[Listed records]
* * * * * * *
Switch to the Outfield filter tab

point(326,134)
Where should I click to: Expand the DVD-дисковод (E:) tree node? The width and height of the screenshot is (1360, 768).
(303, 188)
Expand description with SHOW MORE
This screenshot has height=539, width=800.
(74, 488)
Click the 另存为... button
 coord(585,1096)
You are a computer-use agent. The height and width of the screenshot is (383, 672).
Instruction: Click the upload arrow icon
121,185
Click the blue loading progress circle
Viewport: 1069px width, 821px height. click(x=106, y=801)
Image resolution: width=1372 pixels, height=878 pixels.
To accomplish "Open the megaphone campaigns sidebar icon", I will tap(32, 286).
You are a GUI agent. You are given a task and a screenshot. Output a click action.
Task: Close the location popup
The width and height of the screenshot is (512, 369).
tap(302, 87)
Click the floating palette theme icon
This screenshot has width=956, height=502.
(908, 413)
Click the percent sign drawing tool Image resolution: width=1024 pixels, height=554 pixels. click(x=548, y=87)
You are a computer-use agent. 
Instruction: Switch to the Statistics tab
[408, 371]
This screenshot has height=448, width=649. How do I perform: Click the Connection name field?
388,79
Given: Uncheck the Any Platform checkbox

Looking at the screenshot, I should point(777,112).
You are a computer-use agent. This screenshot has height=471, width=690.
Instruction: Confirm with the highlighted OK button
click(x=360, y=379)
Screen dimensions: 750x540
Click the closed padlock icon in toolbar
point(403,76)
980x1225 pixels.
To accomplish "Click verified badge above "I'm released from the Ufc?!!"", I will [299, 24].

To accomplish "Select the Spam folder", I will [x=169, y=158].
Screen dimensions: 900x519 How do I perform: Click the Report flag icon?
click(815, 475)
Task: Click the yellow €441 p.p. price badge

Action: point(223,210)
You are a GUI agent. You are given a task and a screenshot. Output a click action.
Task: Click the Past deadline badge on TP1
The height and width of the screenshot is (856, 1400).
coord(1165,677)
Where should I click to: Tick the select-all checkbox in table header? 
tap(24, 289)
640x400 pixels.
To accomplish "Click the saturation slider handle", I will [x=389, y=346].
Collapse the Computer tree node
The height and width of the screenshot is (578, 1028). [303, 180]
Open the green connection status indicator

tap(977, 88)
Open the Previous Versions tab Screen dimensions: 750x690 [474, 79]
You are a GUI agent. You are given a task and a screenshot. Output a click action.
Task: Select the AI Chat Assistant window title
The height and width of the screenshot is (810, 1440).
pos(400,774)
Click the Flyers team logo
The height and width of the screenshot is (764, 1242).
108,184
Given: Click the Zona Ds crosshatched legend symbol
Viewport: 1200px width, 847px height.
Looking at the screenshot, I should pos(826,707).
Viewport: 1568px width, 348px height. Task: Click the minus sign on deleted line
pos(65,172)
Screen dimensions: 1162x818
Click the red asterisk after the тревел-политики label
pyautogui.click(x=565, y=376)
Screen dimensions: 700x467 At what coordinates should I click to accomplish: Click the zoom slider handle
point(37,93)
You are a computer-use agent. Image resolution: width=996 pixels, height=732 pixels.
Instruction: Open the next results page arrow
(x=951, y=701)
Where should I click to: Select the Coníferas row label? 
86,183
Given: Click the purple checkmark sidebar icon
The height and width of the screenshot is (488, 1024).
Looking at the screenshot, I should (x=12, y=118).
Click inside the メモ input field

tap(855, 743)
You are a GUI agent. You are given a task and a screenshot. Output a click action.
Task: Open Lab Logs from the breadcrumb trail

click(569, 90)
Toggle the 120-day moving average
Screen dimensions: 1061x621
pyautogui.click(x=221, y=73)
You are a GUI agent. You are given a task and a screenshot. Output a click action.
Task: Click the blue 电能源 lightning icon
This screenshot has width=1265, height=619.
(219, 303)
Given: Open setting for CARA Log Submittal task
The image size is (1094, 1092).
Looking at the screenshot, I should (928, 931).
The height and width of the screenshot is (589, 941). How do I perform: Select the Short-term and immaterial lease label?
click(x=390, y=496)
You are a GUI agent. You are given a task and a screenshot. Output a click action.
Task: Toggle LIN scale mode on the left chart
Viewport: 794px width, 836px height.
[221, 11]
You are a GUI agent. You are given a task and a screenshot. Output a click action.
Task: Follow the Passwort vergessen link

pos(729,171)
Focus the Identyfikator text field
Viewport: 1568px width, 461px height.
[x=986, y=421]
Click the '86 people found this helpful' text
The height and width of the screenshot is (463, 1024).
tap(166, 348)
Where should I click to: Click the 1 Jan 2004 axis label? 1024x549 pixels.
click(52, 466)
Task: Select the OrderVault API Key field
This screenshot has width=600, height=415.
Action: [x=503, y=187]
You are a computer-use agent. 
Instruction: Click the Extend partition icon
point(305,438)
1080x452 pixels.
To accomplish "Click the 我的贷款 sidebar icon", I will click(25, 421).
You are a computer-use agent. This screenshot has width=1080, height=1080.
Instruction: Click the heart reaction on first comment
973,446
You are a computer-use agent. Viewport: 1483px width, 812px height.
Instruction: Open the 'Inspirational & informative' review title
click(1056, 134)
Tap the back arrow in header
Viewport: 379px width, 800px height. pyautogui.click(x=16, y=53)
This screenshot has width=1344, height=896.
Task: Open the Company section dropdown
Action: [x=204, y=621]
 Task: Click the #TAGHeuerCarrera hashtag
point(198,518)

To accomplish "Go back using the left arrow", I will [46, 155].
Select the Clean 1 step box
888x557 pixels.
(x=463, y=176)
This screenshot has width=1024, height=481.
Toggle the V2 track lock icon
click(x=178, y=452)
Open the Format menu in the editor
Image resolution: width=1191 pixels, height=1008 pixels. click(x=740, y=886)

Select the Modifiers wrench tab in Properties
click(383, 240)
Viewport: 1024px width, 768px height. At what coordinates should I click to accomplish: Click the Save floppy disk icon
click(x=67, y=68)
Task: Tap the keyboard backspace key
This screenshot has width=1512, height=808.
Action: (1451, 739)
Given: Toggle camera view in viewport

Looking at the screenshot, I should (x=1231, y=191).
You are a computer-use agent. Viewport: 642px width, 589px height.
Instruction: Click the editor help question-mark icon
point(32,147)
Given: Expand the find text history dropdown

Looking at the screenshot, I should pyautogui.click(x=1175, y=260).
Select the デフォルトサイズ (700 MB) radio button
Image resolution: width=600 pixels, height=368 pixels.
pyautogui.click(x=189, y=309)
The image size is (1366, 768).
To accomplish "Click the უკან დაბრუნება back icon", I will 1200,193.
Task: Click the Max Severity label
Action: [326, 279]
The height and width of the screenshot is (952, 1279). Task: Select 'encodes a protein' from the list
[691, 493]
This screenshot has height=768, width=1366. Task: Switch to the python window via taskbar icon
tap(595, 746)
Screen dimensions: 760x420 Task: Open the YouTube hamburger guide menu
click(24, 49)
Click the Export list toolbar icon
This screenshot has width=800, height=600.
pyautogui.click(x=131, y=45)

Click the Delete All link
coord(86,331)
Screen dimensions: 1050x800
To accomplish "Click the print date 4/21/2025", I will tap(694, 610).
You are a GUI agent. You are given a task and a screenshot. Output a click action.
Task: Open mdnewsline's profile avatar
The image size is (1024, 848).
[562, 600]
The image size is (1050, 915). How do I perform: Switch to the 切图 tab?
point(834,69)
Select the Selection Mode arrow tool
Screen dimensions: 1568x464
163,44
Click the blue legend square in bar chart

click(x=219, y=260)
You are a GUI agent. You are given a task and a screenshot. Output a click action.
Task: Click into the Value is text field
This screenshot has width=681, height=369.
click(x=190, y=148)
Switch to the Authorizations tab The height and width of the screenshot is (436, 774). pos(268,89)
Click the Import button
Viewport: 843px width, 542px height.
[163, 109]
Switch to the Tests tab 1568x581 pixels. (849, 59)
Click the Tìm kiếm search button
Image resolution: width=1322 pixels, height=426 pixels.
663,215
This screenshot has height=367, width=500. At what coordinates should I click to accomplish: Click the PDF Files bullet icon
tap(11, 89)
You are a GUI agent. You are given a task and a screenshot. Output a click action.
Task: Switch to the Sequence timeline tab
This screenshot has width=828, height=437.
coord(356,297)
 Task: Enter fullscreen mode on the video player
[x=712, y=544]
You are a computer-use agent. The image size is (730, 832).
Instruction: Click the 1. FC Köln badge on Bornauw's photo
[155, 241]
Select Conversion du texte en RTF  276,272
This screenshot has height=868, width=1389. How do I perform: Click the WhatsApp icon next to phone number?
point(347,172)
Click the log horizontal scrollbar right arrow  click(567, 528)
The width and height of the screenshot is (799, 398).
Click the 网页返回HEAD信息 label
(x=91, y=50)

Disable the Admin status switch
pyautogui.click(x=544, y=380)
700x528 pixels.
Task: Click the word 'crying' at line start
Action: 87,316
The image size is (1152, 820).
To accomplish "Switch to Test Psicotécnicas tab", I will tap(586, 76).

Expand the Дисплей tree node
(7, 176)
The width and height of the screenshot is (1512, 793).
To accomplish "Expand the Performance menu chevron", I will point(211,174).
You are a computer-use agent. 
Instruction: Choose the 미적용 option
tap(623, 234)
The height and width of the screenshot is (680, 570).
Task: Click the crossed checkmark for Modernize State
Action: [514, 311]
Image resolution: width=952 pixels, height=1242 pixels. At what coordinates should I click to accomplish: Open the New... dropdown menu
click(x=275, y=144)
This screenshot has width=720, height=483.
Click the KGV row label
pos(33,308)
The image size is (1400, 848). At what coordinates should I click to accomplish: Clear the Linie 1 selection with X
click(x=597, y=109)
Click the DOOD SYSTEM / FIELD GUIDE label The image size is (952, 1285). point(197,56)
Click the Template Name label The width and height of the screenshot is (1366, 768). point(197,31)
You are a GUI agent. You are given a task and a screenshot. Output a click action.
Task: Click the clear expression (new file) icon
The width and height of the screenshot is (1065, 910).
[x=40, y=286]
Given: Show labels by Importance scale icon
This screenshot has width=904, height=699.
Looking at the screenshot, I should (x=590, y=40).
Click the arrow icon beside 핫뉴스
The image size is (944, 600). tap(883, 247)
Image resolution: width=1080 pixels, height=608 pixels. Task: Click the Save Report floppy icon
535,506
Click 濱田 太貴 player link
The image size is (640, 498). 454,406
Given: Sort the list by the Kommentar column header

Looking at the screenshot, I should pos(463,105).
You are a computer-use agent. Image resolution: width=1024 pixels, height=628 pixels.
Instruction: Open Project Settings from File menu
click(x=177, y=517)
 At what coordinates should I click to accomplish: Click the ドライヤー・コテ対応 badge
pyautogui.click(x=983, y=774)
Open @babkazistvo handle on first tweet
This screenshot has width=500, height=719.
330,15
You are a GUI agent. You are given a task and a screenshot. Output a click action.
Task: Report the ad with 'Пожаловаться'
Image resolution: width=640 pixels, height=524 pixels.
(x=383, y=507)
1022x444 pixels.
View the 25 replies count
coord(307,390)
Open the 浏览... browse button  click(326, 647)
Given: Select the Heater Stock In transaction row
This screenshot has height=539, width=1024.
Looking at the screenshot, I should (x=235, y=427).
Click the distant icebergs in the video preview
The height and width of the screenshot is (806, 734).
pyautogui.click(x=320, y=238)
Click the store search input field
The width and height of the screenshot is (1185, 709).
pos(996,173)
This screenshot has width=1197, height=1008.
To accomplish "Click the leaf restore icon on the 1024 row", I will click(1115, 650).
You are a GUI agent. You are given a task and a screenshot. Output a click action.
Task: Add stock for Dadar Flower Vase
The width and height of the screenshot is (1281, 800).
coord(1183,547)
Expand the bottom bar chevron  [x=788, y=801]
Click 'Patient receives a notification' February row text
* * * * * * *
[Exercise objective] What the answer needs is every line from the data above with "sidebar" in it.

[Solved exercise]
To accomplish "Open the megaphone campaigns sidebar icon", I will tap(32, 286).
Given: Click the purple checkmark sidebar icon
To accomplish "Click the 我的贷款 sidebar icon", I will click(25, 421).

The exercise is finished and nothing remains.